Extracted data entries
>>>
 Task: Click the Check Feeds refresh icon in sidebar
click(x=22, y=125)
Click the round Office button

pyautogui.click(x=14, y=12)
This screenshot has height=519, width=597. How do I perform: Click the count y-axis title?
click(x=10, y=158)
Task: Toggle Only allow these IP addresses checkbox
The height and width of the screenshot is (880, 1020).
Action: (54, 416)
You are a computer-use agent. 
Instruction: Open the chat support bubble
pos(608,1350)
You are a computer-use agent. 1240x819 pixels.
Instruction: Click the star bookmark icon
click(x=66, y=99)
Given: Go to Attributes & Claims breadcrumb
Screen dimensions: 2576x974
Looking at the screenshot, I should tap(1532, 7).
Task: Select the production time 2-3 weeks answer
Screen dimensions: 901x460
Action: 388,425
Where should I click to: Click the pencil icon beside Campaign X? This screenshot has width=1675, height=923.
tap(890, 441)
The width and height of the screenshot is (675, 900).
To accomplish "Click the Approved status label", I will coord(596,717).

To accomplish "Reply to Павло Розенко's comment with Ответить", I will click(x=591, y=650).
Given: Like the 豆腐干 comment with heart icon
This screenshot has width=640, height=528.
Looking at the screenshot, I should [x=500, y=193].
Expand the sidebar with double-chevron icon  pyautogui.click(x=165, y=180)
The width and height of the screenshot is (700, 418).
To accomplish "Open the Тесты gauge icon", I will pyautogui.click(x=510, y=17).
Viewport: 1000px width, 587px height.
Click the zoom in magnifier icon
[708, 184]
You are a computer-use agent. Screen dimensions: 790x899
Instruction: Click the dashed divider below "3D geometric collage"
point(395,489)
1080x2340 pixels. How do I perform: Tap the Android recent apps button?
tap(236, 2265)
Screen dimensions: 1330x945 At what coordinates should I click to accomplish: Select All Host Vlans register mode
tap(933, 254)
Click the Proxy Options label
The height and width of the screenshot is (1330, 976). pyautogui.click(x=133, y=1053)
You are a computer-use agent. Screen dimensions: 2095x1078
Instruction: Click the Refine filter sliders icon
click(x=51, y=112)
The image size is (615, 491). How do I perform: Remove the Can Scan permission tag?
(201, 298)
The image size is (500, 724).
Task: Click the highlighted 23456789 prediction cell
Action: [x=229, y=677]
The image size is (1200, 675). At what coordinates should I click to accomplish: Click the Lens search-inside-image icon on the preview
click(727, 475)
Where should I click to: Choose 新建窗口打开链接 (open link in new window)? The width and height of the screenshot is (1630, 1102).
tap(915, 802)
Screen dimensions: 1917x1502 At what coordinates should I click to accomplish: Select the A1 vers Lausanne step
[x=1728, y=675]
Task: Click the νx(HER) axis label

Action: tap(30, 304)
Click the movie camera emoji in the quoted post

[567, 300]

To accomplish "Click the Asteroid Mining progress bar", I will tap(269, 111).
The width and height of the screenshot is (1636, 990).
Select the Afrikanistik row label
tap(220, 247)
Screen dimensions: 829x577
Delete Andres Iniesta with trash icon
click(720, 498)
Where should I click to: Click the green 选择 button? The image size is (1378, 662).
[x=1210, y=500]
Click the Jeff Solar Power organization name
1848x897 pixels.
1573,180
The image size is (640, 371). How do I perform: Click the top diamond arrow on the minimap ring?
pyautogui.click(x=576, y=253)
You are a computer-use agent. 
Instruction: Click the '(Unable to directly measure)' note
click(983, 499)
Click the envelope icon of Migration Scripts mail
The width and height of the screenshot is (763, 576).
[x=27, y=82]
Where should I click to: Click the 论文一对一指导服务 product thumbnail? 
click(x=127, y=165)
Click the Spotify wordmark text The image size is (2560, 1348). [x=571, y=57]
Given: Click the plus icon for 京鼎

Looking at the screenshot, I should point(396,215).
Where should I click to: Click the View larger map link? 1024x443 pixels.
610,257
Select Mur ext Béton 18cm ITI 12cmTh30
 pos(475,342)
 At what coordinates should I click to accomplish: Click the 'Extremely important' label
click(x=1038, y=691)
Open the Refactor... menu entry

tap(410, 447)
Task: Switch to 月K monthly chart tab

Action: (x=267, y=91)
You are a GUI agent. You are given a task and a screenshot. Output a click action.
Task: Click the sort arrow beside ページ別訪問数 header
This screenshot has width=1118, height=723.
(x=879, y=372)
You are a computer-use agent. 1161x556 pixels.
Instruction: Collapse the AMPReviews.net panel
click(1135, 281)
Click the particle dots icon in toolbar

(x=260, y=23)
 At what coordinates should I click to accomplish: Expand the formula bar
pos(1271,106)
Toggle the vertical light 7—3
<<<
_Exercise_
Your reply should consist of the records, duplicated exactly.

_Output of the exercise_
 Task: Click the Check Feeds refresh icon in sidebar
click(x=22, y=125)
Click the round Office button

pyautogui.click(x=14, y=12)
This screenshot has height=519, width=597. How do I perform: Click the count y-axis title?
click(x=10, y=158)
Task: Toggle Only allow these IP addresses checkbox
The height and width of the screenshot is (880, 1020).
Action: (54, 416)
You are a computer-use agent. 
Instruction: Open the chat support bubble
pos(608,1350)
You are a computer-use agent. 1240x819 pixels.
Instruction: Click the star bookmark icon
click(x=66, y=99)
Given: Go to Attributes & Claims breadcrumb
Screen dimensions: 2576x974
Looking at the screenshot, I should tap(1532, 7).
Task: Select the production time 2-3 weeks answer
Screen dimensions: 901x460
Action: 388,425
Where should I click to: Click the pencil icon beside Campaign X? This screenshot has width=1675, height=923.
tap(890, 441)
The width and height of the screenshot is (675, 900).
To accomplish "Click the Approved status label", I will coord(596,717).

To accomplish "Reply to Павло Розенко's comment with Ответить", I will click(x=591, y=650).
Given: Like the 豆腐干 comment with heart icon
This screenshot has width=640, height=528.
Looking at the screenshot, I should [x=500, y=193].
Expand the sidebar with double-chevron icon  pyautogui.click(x=165, y=180)
The width and height of the screenshot is (700, 418).
To accomplish "Open the Тесты gauge icon", I will pyautogui.click(x=510, y=17).
Viewport: 1000px width, 587px height.
Click the zoom in magnifier icon
[708, 184]
You are a computer-use agent. Screen dimensions: 790x899
Instruction: Click the dashed divider below "3D geometric collage"
point(395,489)
1080x2340 pixels. How do I perform: Tap the Android recent apps button?
tap(236, 2265)
Screen dimensions: 1330x945 At what coordinates should I click to accomplish: Select All Host Vlans register mode
tap(933, 254)
Click the Proxy Options label
The height and width of the screenshot is (1330, 976). pyautogui.click(x=133, y=1053)
You are a computer-use agent. Screen dimensions: 2095x1078
Instruction: Click the Refine filter sliders icon
click(x=51, y=112)
The image size is (615, 491). How do I perform: Remove the Can Scan permission tag?
(201, 298)
The image size is (500, 724).
Task: Click the highlighted 23456789 prediction cell
Action: [x=229, y=677]
The image size is (1200, 675). At what coordinates should I click to accomplish: Click the Lens search-inside-image icon on the preview
click(727, 475)
Where should I click to: Choose 新建窗口打开链接 (open link in new window)? The width and height of the screenshot is (1630, 1102).
tap(915, 802)
Screen dimensions: 1917x1502 At what coordinates should I click to accomplish: Select the A1 vers Lausanne step
[x=1728, y=675]
Task: Click the νx(HER) axis label

Action: tap(30, 304)
Click the movie camera emoji in the quoted post

[567, 300]

To accomplish "Click the Asteroid Mining progress bar", I will tap(269, 111).
The width and height of the screenshot is (1636, 990).
Select the Afrikanistik row label
tap(220, 247)
Screen dimensions: 829x577
Delete Andres Iniesta with trash icon
click(720, 498)
Where should I click to: Click the green 选择 button? The image size is (1378, 662).
[x=1210, y=500]
Click the Jeff Solar Power organization name
1848x897 pixels.
1573,180
The image size is (640, 371). How do I perform: Click the top diamond arrow on the minimap ring?
pyautogui.click(x=576, y=253)
You are a computer-use agent. 
Instruction: Click the '(Unable to directly measure)' note
click(983, 499)
Click the envelope icon of Migration Scripts mail
The width and height of the screenshot is (763, 576).
[x=27, y=82]
Where should I click to: Click the 论文一对一指导服务 product thumbnail? 
click(x=127, y=165)
Click the Spotify wordmark text The image size is (2560, 1348). [x=571, y=57]
Given: Click the plus icon for 京鼎

Looking at the screenshot, I should point(396,215).
Where should I click to: Click the View larger map link? 1024x443 pixels.
610,257
Select Mur ext Béton 18cm ITI 12cmTh30
 pos(475,342)
 At what coordinates should I click to accomplish: Click the 'Extremely important' label
click(x=1038, y=691)
Open the Refactor... menu entry

tap(410, 447)
Task: Switch to 月K monthly chart tab

Action: (x=267, y=91)
You are a GUI agent. You are given a task and a screenshot. Output a click action.
Task: Click the sort arrow beside ページ別訪問数 header
This screenshot has width=1118, height=723.
(x=879, y=372)
You are a computer-use agent. 1161x556 pixels.
Instruction: Collapse the AMPReviews.net panel
click(1135, 281)
Click the particle dots icon in toolbar

(x=260, y=23)
 At what coordinates should I click to accomplish: Expand the formula bar
pos(1271,106)
Toggle the vertical light 7—3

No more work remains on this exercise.